Use the products.csv from above — or better, a small table from something you actually care about (your phone bills, a list of books you have read, attendance at a club you run). Answer these four questions in pandas. Save your code.

  1. How many products in the table are priced above 30? (Single number — use len(...) on the filtered table, or chain .shape[0].)
  2. What is the average price across all rows? Then: does the average differ between categories?
  3. Which two regions hold the most stock overall? Show the region name and the total stock.
  4. Pick one category. List its products, sorted by price from cheapest to most expensive. Print at least the name, region, and price.

For each question, write the pandas code and then write one sentence in plain English describing what the result tells you. The sentence is the point — the code is only how you got there.

Common slip-ups

These are the same mistakes everyone makes the first week. When you hit one, recognise it from this list and fix it in ten seconds.

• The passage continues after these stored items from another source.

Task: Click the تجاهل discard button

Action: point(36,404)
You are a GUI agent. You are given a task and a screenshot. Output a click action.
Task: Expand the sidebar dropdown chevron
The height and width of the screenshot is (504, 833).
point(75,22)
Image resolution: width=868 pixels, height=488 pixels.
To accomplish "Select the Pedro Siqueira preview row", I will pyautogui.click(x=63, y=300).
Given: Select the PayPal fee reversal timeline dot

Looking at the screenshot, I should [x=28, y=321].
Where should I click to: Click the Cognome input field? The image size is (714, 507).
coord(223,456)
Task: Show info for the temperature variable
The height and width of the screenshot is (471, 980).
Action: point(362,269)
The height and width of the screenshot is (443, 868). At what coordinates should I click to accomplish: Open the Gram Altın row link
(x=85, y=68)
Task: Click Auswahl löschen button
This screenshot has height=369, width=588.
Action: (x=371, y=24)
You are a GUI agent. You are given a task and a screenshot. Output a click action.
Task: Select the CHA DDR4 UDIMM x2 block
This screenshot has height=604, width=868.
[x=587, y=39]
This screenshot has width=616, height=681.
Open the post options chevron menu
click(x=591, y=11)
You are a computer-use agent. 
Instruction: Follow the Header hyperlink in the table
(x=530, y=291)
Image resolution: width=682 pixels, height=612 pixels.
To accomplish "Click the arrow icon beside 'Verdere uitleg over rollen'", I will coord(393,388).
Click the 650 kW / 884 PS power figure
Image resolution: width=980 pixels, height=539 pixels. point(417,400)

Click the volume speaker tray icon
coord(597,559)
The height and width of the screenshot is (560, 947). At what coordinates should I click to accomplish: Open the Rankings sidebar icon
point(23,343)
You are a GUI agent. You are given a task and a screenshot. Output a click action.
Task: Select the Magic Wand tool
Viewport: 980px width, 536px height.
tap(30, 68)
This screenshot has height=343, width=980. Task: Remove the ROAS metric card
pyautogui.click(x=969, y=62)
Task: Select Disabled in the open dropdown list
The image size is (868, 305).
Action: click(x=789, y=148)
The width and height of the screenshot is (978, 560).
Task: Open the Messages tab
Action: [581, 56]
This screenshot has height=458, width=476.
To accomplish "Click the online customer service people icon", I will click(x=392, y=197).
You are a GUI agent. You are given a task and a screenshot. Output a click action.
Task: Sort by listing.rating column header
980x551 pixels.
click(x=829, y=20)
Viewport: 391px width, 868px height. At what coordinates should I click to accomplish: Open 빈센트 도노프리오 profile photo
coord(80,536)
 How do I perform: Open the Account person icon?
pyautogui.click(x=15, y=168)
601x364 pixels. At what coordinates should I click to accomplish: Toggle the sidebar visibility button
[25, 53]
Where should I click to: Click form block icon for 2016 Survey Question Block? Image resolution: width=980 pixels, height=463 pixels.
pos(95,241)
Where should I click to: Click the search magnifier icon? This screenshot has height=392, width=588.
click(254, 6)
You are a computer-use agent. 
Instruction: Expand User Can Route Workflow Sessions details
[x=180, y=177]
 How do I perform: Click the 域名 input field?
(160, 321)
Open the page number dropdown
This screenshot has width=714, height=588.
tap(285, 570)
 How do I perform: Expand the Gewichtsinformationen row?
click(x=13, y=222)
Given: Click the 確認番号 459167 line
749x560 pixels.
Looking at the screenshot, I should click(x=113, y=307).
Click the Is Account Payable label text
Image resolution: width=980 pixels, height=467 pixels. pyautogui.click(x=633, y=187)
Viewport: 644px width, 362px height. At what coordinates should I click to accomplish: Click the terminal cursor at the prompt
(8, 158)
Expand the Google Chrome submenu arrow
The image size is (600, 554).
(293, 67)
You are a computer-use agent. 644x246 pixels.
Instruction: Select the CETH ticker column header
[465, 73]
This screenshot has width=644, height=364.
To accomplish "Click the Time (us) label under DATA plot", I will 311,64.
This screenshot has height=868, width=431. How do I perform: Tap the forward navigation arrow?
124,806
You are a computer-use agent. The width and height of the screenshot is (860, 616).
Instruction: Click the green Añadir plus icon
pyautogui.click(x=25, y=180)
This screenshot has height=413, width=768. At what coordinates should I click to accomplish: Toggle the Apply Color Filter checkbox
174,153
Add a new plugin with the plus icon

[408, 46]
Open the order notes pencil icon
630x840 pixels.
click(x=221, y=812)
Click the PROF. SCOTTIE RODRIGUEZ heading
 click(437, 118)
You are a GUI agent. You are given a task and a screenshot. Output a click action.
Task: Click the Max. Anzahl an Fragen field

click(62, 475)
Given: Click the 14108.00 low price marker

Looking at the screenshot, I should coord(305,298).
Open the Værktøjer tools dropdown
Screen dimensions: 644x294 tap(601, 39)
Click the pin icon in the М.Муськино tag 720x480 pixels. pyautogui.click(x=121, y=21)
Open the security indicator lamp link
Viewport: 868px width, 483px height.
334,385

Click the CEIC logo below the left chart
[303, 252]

  • Forgetting parentheses around each condition. df[df["a"] == 1 & df["b"] == 2] fails with a confusing error. Write df[(df["a"] == 1) & (df["b"] == 2)]. One pair of round brackets around each side of the & or |.
  • Writing and / or instead of & / |. The plain English words look right but do not work on pandas columns. Use the symbols.
  • Ignoring the return value of sort_values. It does not change df. It hands you a new sorted table and walks away. Store the return value: df_sorted = df.sort_values(...).
  • Grouping on a messy column. If your column has "Accra", "accra", and " Accra " mixed in, pandas treats them as three different regions and your counts are wrong. Run df["region"].unique() first to see what is in there.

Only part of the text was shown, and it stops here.